Jan. 20, 2023
UCalgary and WHO researchers find hybrid immunity is the best protection against COVID-19
A University of Calgary research group that includes several Bachelor of Health Sciences alumni joined forces with members of the World Health Organization (WHO) to tackle a global health question: What is the best protection against COVID-19?
Analyzing data from controlled studies throughout the world, researchers discovered people with hybrid immunity are the most protected against severe illness and reinfection. Hybrid immunity occurs when someone has had at least the full series of vaccines and has also had a prior infection, in any order. The study, published in The Lancet Infectious Diseases, helps public policy-makers understand the optimal timing of vaccinations.
“The results reinforce the global imperative for vaccination,” says Dr. Niklas Bobrovitz, DPhil, BHSc’11, MSc’14, and first author on the study. “A common question throughout the pandemic was whether previously infected people should also get vaccinated. Our results clearly indicate the need for vaccination, even among people that have had COVID-19.”
The global emergence and rapid spread of the Omicron variant of concern required scientists and policy-makers to reassess population protection against Omicron infection and severe disease. In the study, investigators were able to look at immune protection against Omicron after a prior SARS-CoV-2 infection (the virus that causes COVID-19), vaccination or hybrid immunity.
“Protection against hospitalization and severe disease remained above 95 per cent for 12 months for individuals with hybrid immunity,” says Dr.
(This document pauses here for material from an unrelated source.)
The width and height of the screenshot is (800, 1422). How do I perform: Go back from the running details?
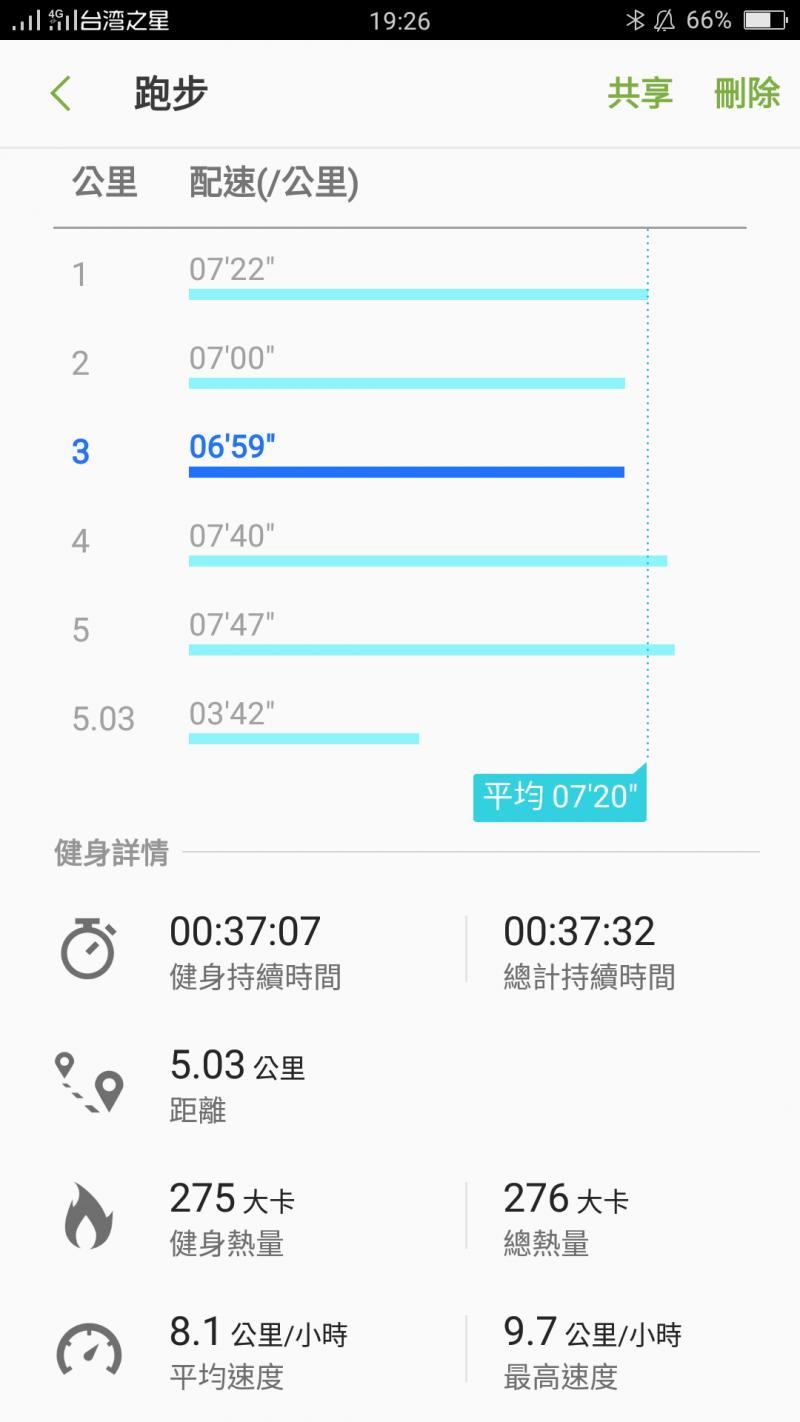(61, 94)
Lorenzo Subissi, PhD, a technical officer with WHO and senior author on the study. “We know more variants are going to emerge. The study shows, to reduce infection waves, vaccinations could be timed for rollout just prior to expected periods of higher infection spread, such as the winter season.”
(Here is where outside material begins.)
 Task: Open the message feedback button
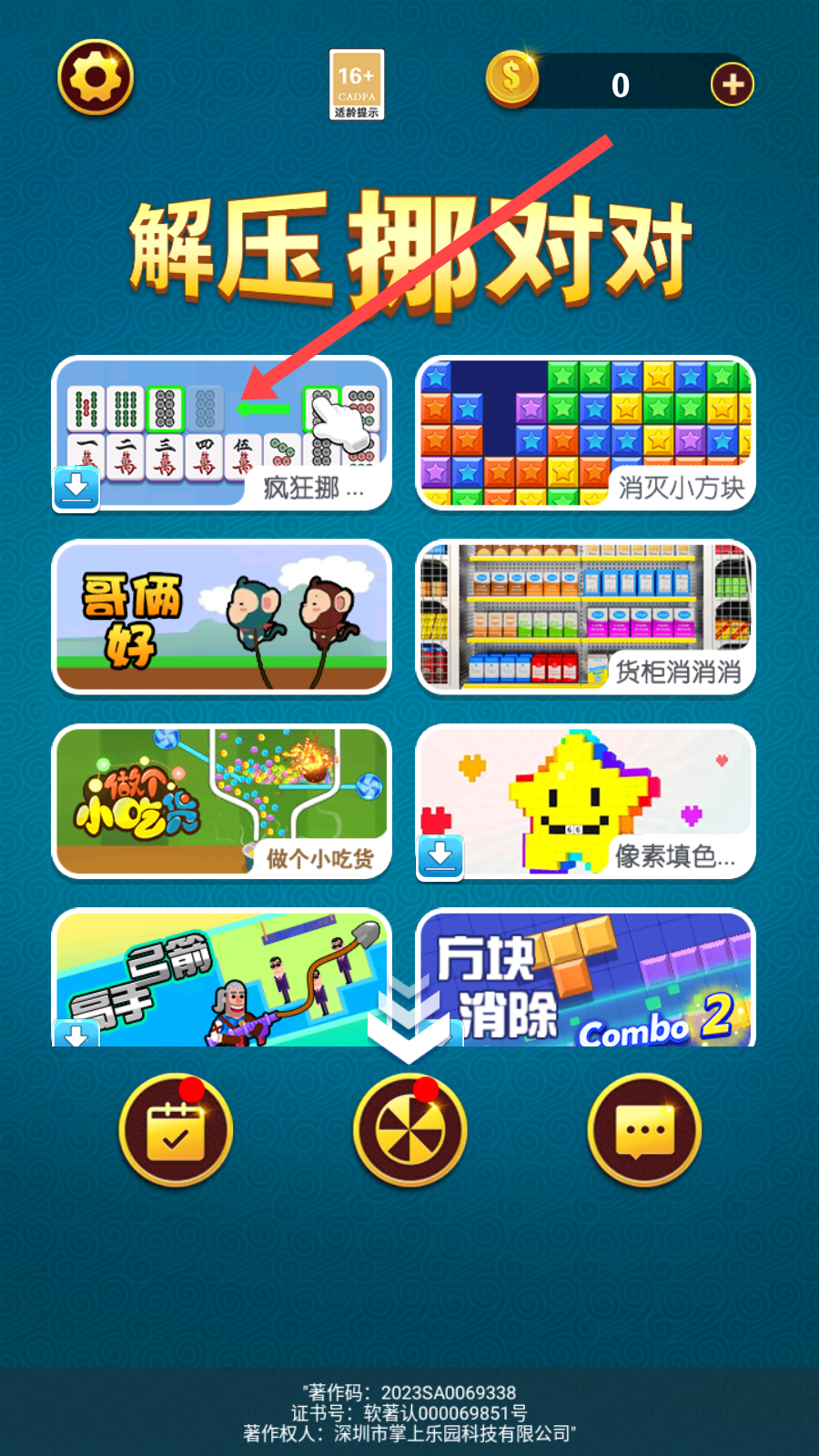tap(644, 1130)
The systematic review and meta-analysis found that protection against Omicron infection declines substantially by 12 months, regardless of whether you’ve had an infection, vaccinations or both, which means vaccination is the best way to periodically boost your protection and to keep down levels of infection in the population. In total, 4,268 articles were screened and 895 underwent full-text review — a difficult task before the assistance of experts in health informatics.
“This study demonstrates the power of machine translation. We were able to break through language barriers; most of the time, systematic reviews aren’t done in every language, they are limited to one or two,” says Dr. Tyler Williamson, BSc'05, PhD'11, director of the Centre for Health Informatics at the Cumming School of Medicine. “These former BHSc classmates, along with the large diverse team they brought together, have emerged as global leaders in SARS-CoV-2 research and delivered decision-grade evidence to the world.”
While the findings demonstrate that vaccination along with a prior infection carries the most protection, the scientists warn against intentional exposure to the virus.
“You should never try to get COVID-19,” says Bobrovitz. “The virus is unpredictable in how it will affect your system. For some, it can be fatal or send you to hospital. Even if you have a mild infection, you risk developing long COVID.”
The group says the next phase of this research would be to investigate how the bivalent vaccine performs against severe disease.
The study is supported by the WHO COVID-19 Solidarity Response Fund and the Coalition for Epidemic Preparedness Innovation (CEPI). The views reported do not necessarily reflect the official position of WHO or CEPI.
Findings from the study compliment data on the SeroTracker dashboard which monitors studies and news reports to track seroprevalence data – the percentage of people in a population who have antibodies against the novel coronavirus. The website aggregates serology data from studies and news reports in different populations, and built-in filters allow users to compare seroprevalence levels between countries, occupations, and demographic groups.
Other contributors to the paper are Harriet Ware, Xiaomeng Ma, Zihan Li, Reza Hosseini, Christian Cao, Anabel Selemon, Mairead Whelan, Zahra Premji, Hanane Issa, Brianna Cheng, Laith J. Abu Raddad, David Buckeridge, Maria Van Kerkhove, Vanessa Piechotta, Melissa Higdon, Annelies Wilder-Smith, Isabel Bergeri, Daniel Feikin, Rahul Arora and Minal Patel representing universities and institutions in the U.S., United Kingdom, Qatar, Switzerland Germany, and Canada.
Niklas Bobrovitz, DPhil, BHSc ’11, MSc’14, is a final-year medical student at the University of Toronto and research associate at the University of Calgary.
Tyler Williamson, PhD, is an associate professor in the Department of Community Health Sciences at the Cumming School of Medicine (CSM). He is the director of the Centre for Health Informatics and a member of the O’Brien Institute for Public Health and the Alberta Children’s Hospital Research Institute at the CSM.